Petites leçons d’un vote...

« Le partenariat entre le Maroc et l’UE est de toutes les manières un partenariat qui fonctionne. Cette résolution ne le remet pas en cause. Il y a des choses qui vont se passer dans les prochains jours qui vont montrer que ce partenariat continue, business as usual. La crise avec l’Espagne est strictement bilatérale. Elle a ses paramètres, liés au Sahara, à la migration, à la délimitation des eaux territoriales, au statut des présides de Sebta et de Melilla… La crise doit être gérée par rapport à ces paramètres-là. Ce qu’il faut maintenant, c’est protéger et développer le partenariat Maroc-UE en développant l’agenda commun. Il y a un pacte vert en cours de discussion, un pacte numérique, un accord de commerce et d’investissement sur le point d’être négocié entre les deux parties… », estime notre source, pour qui les agissements de l’Espagne n’altèrent en rien les chantiers ouverts entre le Maroc et l’UE.

Mais Rabat doit toutefois, nous dit-il, tirer les enseignements de ce vote qui a fait remonter plusieurs choses à la surface et a surpris aussi bien les Marocains que certains Européens eux-mêmes.

« Dans ses rapports avec l’UE, le Maroc est toujours resté focalisé sur une trop grande polarisation de ses relations avec la France et l’Espagne. Or, quand on décortique les votes de la résolution, on se rend compte que le Maroc a eu plus de soutien en Europe de l’Est qu’en France ou en Espagne. Les Espagnols ont évidemment fait front commun. Quant aux Français, il est trop tôt pour évaluer leur attitude, il y a eu toutes sortes de votes, dont beaucoup d'abstentions ou de votes contre.. Il y a plusieurs niveaux de lecture à faire. Et je pense que le Maroc prendra le temps de faire ces lectures et d'en tirer les conséquences. Car s’il y a une certitude dans ce dossier, c’est que Rabat a trouvé chez les pays de l’est plus d’écoute et de soutien, ce qui devrait en principe favoriser à une diversification des relations du Maroc au sein de l’UE », explique notre diplomate.

Cette attitude espagnole (hostile de toute évidence), n’a pas été celle des Allemands avec qui le Maroc est pourtant en crise ouverte. Car la majorité des députés allemands se sont abstenus, à part les socialistes qui étaient un peu obligés de voter en faveur de la résolution, en solidarité avec leurs camarades de l’extrême gauche espagnole.

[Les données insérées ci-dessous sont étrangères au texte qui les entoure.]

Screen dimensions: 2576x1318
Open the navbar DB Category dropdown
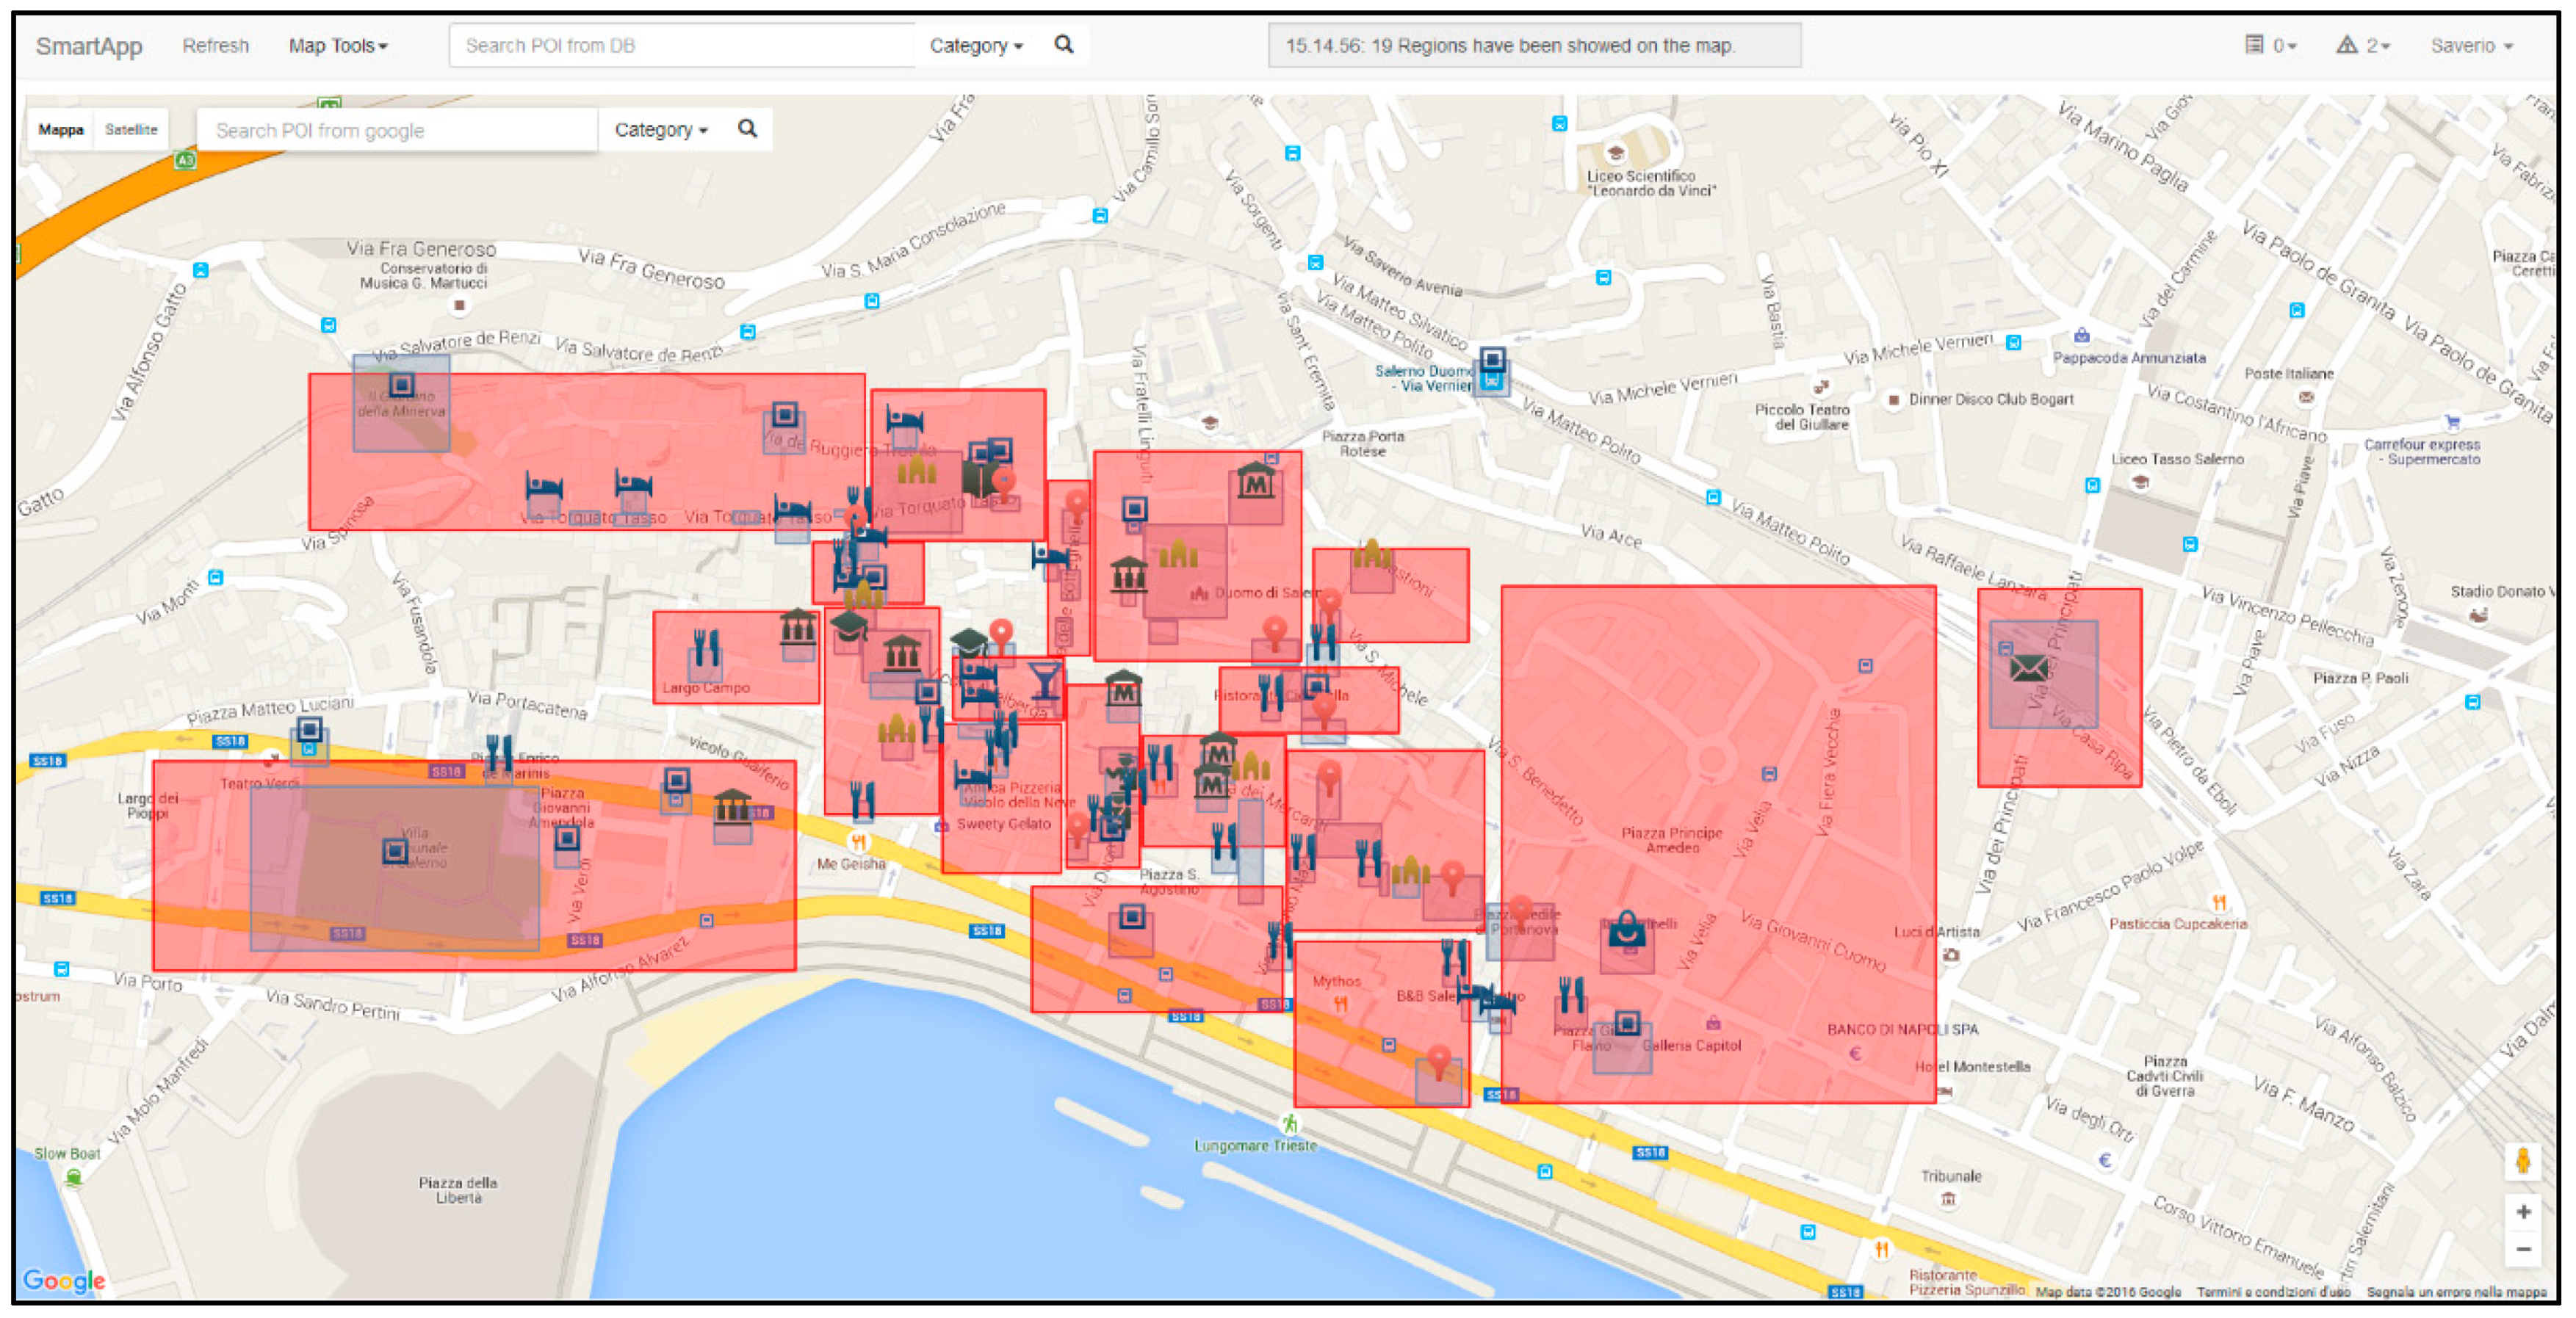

Mais la surprise, la grande surprise, est venue selon notre source des libéraux, qui sont considérés traditionnellement comme des soutiens de Rabat.

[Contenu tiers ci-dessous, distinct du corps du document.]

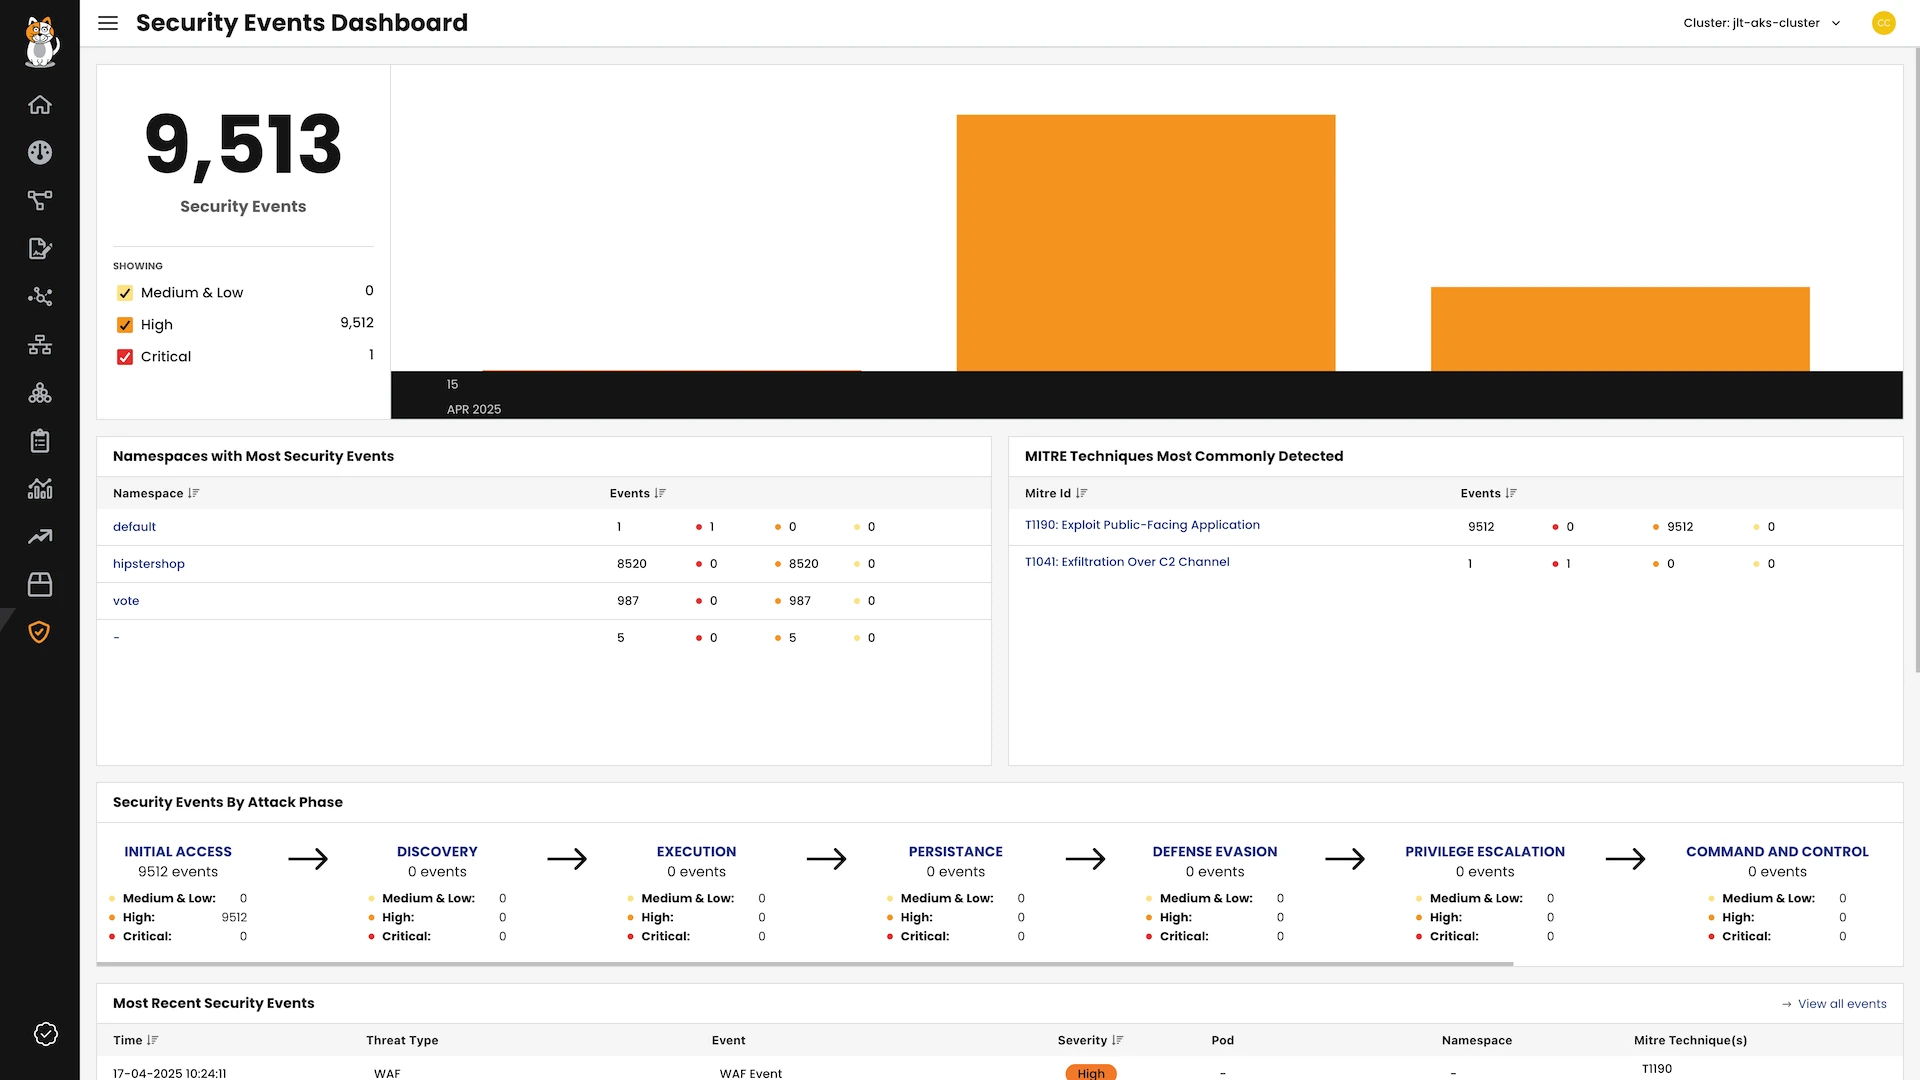Open the bar chart analytics sidebar icon

(40, 489)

« Les socialistes et les verts sont des alliés et on peut comprendre le sens de leur vote. Mais les libéraux, c’était une surprise. Car non seulement ils ont soutenu la résolution, mais ce sont eux qui ont proposé le projet, à travers le groupe Renew, groupe dont fait partie la République en Marche du président français Macron. Et le Parti Popular, un allié du Maroc et fervent opposant du gouvernement Sanchez, a eu aussi une attitude assez surprenante. Ils étaient toute la semaine alignés sur la position marocaine, mais ont fait volte-face la veille du vote, en ralliant la position de Sanchez. Est-ce qu’ils ont fait un deal politique en interne sur le dos de Rabat ? Personne ne sait… », nous révèle notre source.

Des faits dont le Maroc doit tirer deux enseignements capitaux, selon notre source : protéger et renforcer le partenariat avec l’UE qui reste toujours solide , mais surtout diversifier ses partenaires en sortant de la polarité Espagne-France, en cherchant de nouveaux alliés et partenaires en Europe de l’Est.